#### Provided entries
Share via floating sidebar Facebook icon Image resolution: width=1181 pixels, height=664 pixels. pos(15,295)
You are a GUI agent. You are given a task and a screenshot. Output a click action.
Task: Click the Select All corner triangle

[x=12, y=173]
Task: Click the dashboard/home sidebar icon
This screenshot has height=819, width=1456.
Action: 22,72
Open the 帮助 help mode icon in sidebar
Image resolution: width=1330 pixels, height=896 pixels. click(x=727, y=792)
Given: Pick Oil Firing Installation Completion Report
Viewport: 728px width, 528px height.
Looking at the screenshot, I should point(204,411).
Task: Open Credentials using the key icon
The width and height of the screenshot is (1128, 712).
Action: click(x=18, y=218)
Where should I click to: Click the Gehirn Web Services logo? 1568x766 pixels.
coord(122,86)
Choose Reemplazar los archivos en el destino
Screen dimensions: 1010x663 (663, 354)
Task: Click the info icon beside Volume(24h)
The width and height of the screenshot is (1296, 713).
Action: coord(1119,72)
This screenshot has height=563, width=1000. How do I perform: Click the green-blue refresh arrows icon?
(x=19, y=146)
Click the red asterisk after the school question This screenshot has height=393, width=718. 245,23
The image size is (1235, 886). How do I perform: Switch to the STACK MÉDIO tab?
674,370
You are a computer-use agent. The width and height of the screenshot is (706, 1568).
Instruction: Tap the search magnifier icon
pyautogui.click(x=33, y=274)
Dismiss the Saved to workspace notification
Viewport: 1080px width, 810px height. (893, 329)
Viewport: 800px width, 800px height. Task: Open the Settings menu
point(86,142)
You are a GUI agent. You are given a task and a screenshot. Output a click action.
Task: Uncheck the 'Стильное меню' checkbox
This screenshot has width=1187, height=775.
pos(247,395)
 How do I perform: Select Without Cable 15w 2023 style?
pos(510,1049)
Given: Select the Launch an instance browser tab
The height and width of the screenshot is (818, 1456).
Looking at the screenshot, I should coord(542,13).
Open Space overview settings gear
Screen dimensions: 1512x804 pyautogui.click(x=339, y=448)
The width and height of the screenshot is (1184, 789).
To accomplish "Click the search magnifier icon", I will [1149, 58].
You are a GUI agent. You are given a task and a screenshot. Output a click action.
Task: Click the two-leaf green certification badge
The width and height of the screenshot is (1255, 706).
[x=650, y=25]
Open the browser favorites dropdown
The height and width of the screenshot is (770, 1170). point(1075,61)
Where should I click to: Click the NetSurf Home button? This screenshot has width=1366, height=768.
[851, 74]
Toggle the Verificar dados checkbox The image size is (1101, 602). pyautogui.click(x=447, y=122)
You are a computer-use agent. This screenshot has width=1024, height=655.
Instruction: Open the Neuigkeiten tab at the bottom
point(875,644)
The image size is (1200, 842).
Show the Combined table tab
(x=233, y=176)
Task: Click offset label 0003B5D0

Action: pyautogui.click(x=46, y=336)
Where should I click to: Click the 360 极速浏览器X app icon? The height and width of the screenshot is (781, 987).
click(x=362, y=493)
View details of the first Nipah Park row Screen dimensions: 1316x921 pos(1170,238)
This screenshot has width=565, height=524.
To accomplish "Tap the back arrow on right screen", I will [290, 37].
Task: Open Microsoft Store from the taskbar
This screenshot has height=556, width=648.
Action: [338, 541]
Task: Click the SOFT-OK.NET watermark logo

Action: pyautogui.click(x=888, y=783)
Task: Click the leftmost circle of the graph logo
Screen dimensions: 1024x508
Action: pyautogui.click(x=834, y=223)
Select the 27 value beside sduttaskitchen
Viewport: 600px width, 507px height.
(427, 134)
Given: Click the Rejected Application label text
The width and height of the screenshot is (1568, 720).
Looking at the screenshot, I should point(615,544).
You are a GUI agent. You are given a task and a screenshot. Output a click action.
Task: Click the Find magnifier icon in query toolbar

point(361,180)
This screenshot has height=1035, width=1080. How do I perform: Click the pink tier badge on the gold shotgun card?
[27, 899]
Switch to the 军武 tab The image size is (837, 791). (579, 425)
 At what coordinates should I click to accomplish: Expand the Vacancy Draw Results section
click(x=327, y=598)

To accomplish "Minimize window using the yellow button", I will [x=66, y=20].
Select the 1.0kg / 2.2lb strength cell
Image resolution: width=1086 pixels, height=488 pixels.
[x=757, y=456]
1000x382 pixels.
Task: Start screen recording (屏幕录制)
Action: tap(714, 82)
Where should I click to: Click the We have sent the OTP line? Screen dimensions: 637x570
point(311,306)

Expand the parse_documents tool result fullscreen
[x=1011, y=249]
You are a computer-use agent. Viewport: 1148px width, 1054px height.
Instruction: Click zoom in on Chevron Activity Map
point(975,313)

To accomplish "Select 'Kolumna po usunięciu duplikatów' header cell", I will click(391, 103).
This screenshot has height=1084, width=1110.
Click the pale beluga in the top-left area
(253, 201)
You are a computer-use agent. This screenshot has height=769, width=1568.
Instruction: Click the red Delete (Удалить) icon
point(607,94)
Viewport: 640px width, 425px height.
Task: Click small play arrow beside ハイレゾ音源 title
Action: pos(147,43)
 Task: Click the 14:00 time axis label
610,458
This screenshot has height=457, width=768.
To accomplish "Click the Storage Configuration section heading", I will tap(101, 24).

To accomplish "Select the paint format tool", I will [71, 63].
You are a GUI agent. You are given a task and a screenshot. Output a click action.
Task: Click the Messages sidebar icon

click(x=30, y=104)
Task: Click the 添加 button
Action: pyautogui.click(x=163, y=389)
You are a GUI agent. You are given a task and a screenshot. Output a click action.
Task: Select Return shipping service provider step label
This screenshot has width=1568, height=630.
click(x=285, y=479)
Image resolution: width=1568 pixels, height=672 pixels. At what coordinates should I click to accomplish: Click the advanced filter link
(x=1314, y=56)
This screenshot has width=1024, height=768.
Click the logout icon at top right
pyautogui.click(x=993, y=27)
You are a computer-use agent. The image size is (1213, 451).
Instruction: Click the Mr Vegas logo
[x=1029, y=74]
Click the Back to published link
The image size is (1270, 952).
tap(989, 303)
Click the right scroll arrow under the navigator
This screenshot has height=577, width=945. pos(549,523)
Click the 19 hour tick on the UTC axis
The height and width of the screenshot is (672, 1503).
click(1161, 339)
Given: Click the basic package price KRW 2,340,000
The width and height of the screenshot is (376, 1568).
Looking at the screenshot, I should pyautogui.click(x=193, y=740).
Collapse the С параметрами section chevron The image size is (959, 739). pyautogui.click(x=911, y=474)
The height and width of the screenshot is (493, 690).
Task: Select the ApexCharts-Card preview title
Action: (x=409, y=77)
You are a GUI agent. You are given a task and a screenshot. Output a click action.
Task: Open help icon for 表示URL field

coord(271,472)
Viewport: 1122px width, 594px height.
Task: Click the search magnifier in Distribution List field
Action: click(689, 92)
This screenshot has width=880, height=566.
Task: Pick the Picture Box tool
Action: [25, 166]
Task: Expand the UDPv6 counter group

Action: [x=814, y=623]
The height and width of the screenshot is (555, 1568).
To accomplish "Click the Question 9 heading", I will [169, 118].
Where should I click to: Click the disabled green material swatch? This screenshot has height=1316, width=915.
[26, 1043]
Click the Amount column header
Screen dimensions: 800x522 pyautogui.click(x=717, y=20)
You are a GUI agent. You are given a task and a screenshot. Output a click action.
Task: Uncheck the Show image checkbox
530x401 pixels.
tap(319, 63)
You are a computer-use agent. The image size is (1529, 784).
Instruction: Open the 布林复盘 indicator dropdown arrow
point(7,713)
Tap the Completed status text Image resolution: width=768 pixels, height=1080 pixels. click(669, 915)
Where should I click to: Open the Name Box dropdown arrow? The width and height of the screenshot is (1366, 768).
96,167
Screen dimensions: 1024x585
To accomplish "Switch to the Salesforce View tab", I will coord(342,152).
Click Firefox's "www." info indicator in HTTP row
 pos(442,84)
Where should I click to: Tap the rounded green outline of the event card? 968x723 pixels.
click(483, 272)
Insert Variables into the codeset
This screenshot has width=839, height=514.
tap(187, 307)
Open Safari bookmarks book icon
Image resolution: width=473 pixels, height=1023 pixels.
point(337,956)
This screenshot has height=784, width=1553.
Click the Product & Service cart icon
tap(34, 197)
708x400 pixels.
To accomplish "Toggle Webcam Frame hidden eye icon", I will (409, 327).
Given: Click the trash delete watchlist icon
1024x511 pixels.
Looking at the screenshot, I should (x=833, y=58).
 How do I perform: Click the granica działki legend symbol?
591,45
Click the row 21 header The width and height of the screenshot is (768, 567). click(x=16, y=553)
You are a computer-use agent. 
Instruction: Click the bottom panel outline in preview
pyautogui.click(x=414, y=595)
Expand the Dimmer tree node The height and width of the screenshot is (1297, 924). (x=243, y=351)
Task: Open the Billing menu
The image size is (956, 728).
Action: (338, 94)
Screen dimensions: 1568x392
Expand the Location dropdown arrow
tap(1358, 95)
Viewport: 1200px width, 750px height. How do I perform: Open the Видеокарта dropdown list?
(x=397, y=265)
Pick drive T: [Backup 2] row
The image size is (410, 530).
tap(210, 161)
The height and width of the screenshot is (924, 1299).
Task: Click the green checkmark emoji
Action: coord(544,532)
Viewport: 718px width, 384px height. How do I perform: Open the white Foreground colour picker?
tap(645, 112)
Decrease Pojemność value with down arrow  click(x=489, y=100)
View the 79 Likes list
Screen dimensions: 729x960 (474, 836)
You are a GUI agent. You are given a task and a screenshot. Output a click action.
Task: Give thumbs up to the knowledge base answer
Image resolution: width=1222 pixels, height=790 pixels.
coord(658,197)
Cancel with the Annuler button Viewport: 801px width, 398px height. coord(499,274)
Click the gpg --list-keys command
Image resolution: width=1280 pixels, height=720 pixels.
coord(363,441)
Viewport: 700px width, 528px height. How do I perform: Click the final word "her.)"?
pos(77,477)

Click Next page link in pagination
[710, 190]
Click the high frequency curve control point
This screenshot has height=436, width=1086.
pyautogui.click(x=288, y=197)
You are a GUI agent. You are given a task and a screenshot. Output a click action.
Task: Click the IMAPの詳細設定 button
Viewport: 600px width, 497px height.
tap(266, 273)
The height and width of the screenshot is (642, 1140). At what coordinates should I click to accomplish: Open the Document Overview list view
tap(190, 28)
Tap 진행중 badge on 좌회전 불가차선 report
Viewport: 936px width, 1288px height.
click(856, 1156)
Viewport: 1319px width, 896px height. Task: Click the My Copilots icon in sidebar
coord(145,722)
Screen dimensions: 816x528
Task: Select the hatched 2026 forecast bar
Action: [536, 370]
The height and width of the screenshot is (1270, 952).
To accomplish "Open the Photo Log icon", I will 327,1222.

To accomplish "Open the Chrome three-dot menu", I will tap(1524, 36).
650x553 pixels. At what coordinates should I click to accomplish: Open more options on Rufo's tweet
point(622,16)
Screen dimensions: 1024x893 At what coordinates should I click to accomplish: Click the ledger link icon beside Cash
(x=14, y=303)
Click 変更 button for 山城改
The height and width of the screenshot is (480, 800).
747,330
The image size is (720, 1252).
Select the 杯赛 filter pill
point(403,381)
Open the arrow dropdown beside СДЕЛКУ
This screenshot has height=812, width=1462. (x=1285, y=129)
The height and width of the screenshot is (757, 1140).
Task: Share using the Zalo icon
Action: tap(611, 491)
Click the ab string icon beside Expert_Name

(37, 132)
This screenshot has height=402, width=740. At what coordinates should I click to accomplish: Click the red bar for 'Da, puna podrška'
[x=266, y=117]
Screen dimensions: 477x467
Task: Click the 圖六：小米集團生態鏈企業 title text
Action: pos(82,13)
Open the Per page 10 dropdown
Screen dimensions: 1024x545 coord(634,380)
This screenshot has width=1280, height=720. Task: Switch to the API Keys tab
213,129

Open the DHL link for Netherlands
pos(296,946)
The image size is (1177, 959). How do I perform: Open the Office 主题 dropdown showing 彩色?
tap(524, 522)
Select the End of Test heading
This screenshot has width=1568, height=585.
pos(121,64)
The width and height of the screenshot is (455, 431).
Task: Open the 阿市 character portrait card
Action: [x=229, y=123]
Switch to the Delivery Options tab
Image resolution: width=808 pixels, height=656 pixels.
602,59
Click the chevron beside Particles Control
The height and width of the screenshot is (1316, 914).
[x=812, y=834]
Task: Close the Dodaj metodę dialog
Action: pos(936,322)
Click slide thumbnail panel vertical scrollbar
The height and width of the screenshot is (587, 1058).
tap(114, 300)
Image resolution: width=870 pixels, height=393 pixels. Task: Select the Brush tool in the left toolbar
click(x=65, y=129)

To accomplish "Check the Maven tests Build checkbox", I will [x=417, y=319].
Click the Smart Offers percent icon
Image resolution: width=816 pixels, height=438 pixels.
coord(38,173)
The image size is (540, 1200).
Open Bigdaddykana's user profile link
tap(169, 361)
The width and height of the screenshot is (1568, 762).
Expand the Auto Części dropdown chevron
########
Repeat word for word the lines above that run from the line containing "Screen dimensions: 1024x893" through the line containing "Click the Smart Offers percent icon", both ends included, and nothing else.

Screen dimensions: 1024x893 At what coordinates should I click to accomplish: Click the ledger link icon beside Cash
(x=14, y=303)
Click 変更 button for 山城改
The height and width of the screenshot is (480, 800).
747,330
The image size is (720, 1252).
Select the 杯赛 filter pill
point(403,381)
Open the arrow dropdown beside СДЕЛКУ
This screenshot has height=812, width=1462. (x=1285, y=129)
The height and width of the screenshot is (757, 1140).
Task: Share using the Zalo icon
Action: tap(611, 491)
Click the ab string icon beside Expert_Name

(37, 132)
This screenshot has height=402, width=740. At what coordinates should I click to accomplish: Click the red bar for 'Da, puna podrška'
[x=266, y=117]
Screen dimensions: 477x467
Task: Click the 圖六：小米集團生態鏈企業 title text
Action: pos(82,13)
Open the Per page 10 dropdown
Screen dimensions: 1024x545 coord(634,380)
This screenshot has width=1280, height=720. Task: Switch to the API Keys tab
213,129

Open the DHL link for Netherlands
pos(296,946)
The image size is (1177, 959). How do I perform: Open the Office 主题 dropdown showing 彩色?
tap(524, 522)
Select the End of Test heading
This screenshot has width=1568, height=585.
pos(121,64)
The width and height of the screenshot is (455, 431).
Task: Open the 阿市 character portrait card
Action: [x=229, y=123]
Switch to the Delivery Options tab
Image resolution: width=808 pixels, height=656 pixels.
602,59
Click the chevron beside Particles Control
The height and width of the screenshot is (1316, 914).
[x=812, y=834]
Task: Close the Dodaj metodę dialog
Action: pos(936,322)
Click slide thumbnail panel vertical scrollbar
The height and width of the screenshot is (587, 1058).
tap(114, 300)
Image resolution: width=870 pixels, height=393 pixels. Task: Select the Brush tool in the left toolbar
click(x=65, y=129)

To accomplish "Check the Maven tests Build checkbox", I will [x=417, y=319].
Click the Smart Offers percent icon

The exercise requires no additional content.